Un océan de pavots - Amitav Ghosh

« Cette vision d'un grand voilier sur l'océan »
Note :

   Je me suis embarquée sur l’Ibis, une goélette qui arrivée en Inde après bien des difficultés va repartir vers l’île Maurice, chargée de coolies main-d’œuvre peu coûteuse, pour remplacer les esclaves que ce bateau négrier transportait jusqu’à l’abolition de l’esclavage par les anglais.
   Nous sommes en 1838, en Inde les anglais ont imposé la culture du pavot aux paysans, l’opium récolté et traité dans des factories assure la richesse de l’Angleterre.
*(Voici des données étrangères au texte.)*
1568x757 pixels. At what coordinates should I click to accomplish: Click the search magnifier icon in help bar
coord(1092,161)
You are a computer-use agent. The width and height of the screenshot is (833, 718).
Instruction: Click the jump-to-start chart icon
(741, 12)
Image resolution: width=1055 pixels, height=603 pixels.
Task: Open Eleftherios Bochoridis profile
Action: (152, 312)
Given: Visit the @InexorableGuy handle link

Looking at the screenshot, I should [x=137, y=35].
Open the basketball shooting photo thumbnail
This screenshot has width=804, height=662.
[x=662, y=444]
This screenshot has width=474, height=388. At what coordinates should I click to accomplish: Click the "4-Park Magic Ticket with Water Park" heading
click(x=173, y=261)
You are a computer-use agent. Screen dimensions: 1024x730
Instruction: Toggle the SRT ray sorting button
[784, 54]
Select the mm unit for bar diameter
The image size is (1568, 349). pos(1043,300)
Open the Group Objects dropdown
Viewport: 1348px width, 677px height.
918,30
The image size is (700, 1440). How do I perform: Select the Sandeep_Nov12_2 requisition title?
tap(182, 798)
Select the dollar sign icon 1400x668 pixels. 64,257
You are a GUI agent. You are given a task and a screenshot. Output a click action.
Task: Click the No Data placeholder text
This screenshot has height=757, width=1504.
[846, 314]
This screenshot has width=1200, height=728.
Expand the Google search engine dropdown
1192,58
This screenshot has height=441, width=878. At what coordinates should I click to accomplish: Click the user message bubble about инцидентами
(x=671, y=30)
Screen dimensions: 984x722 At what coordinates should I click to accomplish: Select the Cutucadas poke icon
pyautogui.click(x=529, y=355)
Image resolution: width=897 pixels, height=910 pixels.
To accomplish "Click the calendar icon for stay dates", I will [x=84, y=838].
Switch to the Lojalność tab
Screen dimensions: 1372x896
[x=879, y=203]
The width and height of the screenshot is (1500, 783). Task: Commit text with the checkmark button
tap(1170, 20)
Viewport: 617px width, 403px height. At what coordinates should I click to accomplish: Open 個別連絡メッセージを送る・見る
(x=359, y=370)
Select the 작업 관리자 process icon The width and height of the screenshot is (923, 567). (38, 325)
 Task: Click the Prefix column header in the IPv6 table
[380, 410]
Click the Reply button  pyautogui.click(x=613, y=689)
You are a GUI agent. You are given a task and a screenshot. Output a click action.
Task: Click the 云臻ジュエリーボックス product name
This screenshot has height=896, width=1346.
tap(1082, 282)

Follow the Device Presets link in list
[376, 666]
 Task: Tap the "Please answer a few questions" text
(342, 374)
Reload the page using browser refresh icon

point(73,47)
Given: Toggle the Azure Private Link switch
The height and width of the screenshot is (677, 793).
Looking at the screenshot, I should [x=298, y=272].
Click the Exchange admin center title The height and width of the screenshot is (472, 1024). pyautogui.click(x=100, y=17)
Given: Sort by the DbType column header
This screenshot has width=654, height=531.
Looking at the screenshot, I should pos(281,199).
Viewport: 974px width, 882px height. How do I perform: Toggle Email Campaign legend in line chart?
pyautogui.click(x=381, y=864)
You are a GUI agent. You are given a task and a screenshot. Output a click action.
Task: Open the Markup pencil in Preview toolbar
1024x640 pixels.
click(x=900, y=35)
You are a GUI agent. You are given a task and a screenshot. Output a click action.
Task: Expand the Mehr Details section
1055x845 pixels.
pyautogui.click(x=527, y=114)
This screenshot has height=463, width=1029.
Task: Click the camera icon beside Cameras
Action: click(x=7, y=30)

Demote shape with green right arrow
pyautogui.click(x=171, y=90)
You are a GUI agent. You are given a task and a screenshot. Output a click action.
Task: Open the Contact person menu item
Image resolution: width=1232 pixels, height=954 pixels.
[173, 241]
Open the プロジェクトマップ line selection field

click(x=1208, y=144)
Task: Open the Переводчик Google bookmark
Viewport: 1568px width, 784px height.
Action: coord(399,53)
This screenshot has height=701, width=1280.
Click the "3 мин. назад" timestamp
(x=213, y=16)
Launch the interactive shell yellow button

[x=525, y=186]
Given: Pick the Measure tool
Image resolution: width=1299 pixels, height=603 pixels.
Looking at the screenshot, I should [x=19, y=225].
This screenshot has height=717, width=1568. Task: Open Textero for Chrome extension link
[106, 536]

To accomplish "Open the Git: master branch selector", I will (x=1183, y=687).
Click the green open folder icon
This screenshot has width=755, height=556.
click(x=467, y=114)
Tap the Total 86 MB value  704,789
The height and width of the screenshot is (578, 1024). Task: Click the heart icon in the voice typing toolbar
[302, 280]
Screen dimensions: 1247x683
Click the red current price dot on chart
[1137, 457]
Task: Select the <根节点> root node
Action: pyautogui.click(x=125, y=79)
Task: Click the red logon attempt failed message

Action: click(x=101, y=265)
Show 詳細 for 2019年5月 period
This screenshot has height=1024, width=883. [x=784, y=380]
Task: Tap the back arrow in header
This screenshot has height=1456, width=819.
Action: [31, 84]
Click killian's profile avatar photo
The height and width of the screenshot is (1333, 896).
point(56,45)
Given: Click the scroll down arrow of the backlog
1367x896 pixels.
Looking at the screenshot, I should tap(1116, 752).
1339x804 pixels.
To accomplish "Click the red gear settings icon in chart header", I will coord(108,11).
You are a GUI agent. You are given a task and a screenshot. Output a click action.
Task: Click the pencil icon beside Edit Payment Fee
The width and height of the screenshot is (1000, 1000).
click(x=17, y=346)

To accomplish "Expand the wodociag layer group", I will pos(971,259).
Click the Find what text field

   Cette goélette va devenir l’espoir, le cap pour une multitude de personnages, l’occasion pour eux d’aller au bout de leurs rêves, de faire le choix d’une vie différente, de changer, de devenir autre.
   
   Pour Deeti qui va tenter de fuir l’Inde et le sort que l’on réserve aux veuves. Le pavot a fait mourir son mari, les a asservis et ruinés, elle va se tourner vers l’unique personne qui lui a un jour témoigné de la compassion: Kalua «De taille inhabituelle et d’une carrure impressionnante»
   
   Pour Jodu qui rêve de pouvoir s’embarquer, de retrouver Paulette sa presque sœur qui a grandi avec lui, partagé ses jeux. Il a tout appris «A force d’écouter les voix qui résonnaient sur le pont des grands navires» il rêve de grimper dans les vergues d’un de ces navires.
   
   Pour Neel, le jeune rajah si fier qu’il ne veut pas voir les dettes qui s’accumulent, qui a la naïveté de penser que les Anglais le respectent, qui découvre que l’on peut du jour au lendemain passer d’un palais des mille et une nuit à une geôle sordide.
   
   Pour Paulette, l’Ibis c’est la possibilité de fuir un mariage imposé, orpheline passionnée par l’œuvre de son père botaniste, grande lectrice de Rousseau et Voltaire, elle se plie mal au destin qu’on lui réserve, aux contraintes religieuses. Mais «une goélette n’est pas un endroit pour une femme» elle va devoir faire preuve de détermination.
   
   Pour Zachary enfin «de taille moyenne, robuste, un teint de vieil ivoire»  marin d’occasion, capitaine en second d’un navire qui a fait la difficile traversée depuis Baltimore. Sans Serang Ali et sa compagnie de lascars embarquée au Cap, ils ne seraient pas arrivé jusqu’au golfe du Bengale. Fils d’esclave l’Ibis est pour lui l’occasion de changer, de changer de tout: d’origine, de métier, de destination.
   
   Passionnant, coloré, épicé, porteur des senteurs de l’Inde, ce roman vous emporte de la première à la dernière page. C’est un tableau vivant, chaleureux, violent. Porté par un souffle romanesque qui ne se dément pas tout au long du récit, ce roman m’a rappelé mon impatience à la lecture des romans de Dumas.
   
   L’aventure est au rendez-vous, les personnages qui vous invitent à passer d’une barque sur le Gange, à une soirée brillante au palais du Rajah, d’un bûcher funéraire à une prison sordide, des champs de pavots à la cale d’un négrier.
   
   Tout y est: le valeureux héros, la jeune femme en danger, des lascars dangereux et sympathiques, des hommes sans foi ni loi, bref l’aventure avec un grand A.
   
   Amitav Ghosh dresse le tableau d’une Inde disparue où le blanc fait la loi et où chacun a un destin tout tracé. En conteur exceptionnel il vous tient à sa merci et vous vous laissez éblouir par sa magie. Pourtant attention, romanesque ne veut pas dire mièvre, le récit, les personnages ne sont pas tendres, on est loin des contes pour enfants.
   
   Cet "Océan de pavots" est le premier tome d’une trilogie et je vous garantis que je serai au rendez-vous de l’Ibis.